Requirements ▸ Reproduce the items verbatim, from the first line through the line containing "Click the red negative-X", with both ends included.

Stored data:
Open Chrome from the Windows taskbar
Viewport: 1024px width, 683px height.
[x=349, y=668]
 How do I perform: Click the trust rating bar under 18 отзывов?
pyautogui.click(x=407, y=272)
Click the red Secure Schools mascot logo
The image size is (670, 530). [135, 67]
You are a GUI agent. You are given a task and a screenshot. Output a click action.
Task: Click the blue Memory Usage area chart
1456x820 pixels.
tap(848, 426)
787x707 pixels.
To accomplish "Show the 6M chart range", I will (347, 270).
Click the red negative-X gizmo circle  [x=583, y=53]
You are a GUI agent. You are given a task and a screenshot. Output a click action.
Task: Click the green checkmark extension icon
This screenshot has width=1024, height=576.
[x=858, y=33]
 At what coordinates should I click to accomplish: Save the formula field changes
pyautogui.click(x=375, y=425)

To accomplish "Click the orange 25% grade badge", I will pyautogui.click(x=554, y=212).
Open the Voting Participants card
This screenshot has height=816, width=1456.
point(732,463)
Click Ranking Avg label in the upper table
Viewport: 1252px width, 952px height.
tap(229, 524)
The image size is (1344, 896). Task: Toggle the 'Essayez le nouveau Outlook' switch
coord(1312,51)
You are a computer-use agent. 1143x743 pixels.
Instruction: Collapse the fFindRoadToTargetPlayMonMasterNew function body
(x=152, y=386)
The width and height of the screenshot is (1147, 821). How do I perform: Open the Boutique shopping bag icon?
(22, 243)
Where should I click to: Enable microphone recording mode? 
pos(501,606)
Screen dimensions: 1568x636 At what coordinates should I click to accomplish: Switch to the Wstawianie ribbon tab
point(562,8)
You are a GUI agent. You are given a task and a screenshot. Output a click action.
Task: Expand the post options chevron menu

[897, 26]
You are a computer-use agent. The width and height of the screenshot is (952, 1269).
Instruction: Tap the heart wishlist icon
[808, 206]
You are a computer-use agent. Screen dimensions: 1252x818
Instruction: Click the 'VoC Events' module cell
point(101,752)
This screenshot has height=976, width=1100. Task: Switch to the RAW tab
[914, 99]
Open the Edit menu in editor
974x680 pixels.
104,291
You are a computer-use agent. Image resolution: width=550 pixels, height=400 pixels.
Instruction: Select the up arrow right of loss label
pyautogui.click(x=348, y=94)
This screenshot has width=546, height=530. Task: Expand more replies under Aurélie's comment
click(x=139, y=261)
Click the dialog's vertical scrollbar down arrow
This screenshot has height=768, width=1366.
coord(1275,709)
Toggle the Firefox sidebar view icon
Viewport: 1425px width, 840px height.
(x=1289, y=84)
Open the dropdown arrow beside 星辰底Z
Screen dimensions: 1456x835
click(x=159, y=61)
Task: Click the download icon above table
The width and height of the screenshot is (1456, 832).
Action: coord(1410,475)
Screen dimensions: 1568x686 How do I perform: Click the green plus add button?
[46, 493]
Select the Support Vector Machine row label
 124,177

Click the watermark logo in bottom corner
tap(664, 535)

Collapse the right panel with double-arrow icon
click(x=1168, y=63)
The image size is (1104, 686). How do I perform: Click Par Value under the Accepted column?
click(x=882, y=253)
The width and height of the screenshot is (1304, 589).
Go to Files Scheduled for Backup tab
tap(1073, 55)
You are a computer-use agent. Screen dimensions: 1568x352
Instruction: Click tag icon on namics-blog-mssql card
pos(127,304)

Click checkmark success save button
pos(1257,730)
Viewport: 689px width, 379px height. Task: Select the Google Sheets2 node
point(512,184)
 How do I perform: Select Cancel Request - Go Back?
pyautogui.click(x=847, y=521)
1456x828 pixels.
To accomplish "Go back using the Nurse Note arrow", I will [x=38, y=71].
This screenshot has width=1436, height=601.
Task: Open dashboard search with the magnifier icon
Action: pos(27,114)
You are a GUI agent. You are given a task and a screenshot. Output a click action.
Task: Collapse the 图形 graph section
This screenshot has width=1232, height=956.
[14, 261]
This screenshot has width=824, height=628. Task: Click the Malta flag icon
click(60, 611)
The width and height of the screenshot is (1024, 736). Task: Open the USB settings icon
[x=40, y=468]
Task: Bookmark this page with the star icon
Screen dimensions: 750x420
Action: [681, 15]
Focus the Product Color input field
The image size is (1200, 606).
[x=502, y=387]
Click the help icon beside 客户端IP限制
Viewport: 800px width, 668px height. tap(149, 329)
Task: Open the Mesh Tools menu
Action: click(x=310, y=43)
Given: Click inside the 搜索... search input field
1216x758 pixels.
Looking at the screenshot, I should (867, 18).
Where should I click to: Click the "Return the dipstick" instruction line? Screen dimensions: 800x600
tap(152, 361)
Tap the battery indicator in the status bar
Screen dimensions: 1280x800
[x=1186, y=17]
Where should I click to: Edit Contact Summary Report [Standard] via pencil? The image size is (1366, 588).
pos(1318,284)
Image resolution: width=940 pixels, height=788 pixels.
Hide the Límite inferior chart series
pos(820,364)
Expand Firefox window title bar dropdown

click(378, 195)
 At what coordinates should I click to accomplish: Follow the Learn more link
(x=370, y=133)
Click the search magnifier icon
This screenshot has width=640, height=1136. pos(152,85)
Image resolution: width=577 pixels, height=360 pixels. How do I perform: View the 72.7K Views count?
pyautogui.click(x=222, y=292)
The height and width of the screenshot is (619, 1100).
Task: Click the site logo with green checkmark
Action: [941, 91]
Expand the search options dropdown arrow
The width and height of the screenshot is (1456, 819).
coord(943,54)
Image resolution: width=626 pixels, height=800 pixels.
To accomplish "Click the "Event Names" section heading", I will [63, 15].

Completed task ▸
Open Chrome from the Windows taskbar
Viewport: 1024px width, 683px height.
[x=349, y=668]
 How do I perform: Click the trust rating bar under 18 отзывов?
pyautogui.click(x=407, y=272)
Click the red Secure Schools mascot logo
The image size is (670, 530). [135, 67]
You are a GUI agent. You are given a task and a screenshot. Output a click action.
Task: Click the blue Memory Usage area chart
1456x820 pixels.
tap(848, 426)
787x707 pixels.
To accomplish "Show the 6M chart range", I will (347, 270).
Click the red negative-X gizmo circle  [x=583, y=53]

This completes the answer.